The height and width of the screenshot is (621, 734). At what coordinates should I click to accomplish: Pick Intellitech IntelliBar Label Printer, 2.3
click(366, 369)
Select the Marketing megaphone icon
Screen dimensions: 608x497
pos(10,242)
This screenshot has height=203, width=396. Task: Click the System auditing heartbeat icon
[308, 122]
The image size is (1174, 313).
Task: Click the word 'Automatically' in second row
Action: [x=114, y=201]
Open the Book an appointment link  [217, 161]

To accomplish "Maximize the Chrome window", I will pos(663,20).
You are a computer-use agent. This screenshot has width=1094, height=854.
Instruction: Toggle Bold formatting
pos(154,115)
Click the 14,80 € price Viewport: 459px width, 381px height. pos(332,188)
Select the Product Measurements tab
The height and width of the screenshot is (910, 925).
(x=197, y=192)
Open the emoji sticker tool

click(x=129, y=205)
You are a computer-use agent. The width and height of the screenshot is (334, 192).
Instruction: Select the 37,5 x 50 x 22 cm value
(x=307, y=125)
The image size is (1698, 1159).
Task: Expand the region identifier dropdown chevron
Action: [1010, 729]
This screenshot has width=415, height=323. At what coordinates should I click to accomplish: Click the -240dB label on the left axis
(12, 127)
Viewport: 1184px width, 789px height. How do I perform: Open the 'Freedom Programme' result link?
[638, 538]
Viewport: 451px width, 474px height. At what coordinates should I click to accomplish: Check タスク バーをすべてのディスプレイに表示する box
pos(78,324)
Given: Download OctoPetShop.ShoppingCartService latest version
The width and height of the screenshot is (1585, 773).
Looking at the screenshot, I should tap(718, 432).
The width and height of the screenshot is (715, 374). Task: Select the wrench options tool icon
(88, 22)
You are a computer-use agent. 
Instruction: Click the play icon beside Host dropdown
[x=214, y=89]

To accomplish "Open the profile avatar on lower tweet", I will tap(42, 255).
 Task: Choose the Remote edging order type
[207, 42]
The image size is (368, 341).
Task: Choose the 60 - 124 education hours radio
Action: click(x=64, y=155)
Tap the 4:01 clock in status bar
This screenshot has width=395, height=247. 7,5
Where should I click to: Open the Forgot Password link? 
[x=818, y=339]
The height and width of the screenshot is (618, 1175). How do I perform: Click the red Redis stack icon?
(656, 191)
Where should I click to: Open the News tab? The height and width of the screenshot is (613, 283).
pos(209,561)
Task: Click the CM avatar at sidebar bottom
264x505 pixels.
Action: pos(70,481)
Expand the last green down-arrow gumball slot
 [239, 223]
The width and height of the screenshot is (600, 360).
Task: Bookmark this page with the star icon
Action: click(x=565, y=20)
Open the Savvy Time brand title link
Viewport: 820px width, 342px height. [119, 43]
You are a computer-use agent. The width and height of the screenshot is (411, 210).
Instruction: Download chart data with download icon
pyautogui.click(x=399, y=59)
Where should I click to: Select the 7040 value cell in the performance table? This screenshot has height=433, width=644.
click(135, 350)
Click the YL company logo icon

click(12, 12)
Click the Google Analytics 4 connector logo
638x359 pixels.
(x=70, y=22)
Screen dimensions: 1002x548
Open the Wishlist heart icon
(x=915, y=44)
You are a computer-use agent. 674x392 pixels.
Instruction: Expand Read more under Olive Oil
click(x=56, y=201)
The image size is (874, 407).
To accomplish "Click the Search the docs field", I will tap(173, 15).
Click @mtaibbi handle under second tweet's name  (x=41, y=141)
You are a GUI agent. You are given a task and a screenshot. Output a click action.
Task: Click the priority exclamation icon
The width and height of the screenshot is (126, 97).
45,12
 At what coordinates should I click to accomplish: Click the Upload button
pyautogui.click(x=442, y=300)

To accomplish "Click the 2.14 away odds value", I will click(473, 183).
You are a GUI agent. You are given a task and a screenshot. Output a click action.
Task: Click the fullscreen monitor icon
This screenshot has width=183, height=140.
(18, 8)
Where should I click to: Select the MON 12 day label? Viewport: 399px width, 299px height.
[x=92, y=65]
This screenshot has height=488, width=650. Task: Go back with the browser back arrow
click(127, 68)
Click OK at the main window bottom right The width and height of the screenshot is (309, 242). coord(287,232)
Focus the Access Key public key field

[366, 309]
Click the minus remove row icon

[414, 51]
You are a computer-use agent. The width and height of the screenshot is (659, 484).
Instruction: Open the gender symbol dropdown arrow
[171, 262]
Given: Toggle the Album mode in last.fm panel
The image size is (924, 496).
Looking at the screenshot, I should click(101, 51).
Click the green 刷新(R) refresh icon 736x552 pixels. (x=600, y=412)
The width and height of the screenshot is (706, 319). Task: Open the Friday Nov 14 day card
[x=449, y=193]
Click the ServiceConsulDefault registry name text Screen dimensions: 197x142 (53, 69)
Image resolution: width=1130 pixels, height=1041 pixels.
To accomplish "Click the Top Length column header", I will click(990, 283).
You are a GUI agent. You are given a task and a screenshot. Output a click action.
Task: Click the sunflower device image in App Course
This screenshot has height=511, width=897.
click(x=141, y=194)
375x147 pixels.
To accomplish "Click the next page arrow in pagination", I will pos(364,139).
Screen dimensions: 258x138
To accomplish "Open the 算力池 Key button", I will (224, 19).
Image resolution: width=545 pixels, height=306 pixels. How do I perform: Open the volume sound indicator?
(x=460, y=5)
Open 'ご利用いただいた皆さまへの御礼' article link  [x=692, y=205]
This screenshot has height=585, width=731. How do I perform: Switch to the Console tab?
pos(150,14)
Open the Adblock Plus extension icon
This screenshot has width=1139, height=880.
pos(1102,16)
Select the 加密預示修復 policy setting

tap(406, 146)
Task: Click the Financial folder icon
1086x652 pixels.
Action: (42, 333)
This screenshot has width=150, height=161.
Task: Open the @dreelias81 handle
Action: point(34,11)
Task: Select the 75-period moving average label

+++++

For each line of the material that contains the word "avatar", make a copy.

To accomplish "Open the profile avatar on lower tweet", I will tap(42, 255).
Task: Click the CM avatar at sidebar bottom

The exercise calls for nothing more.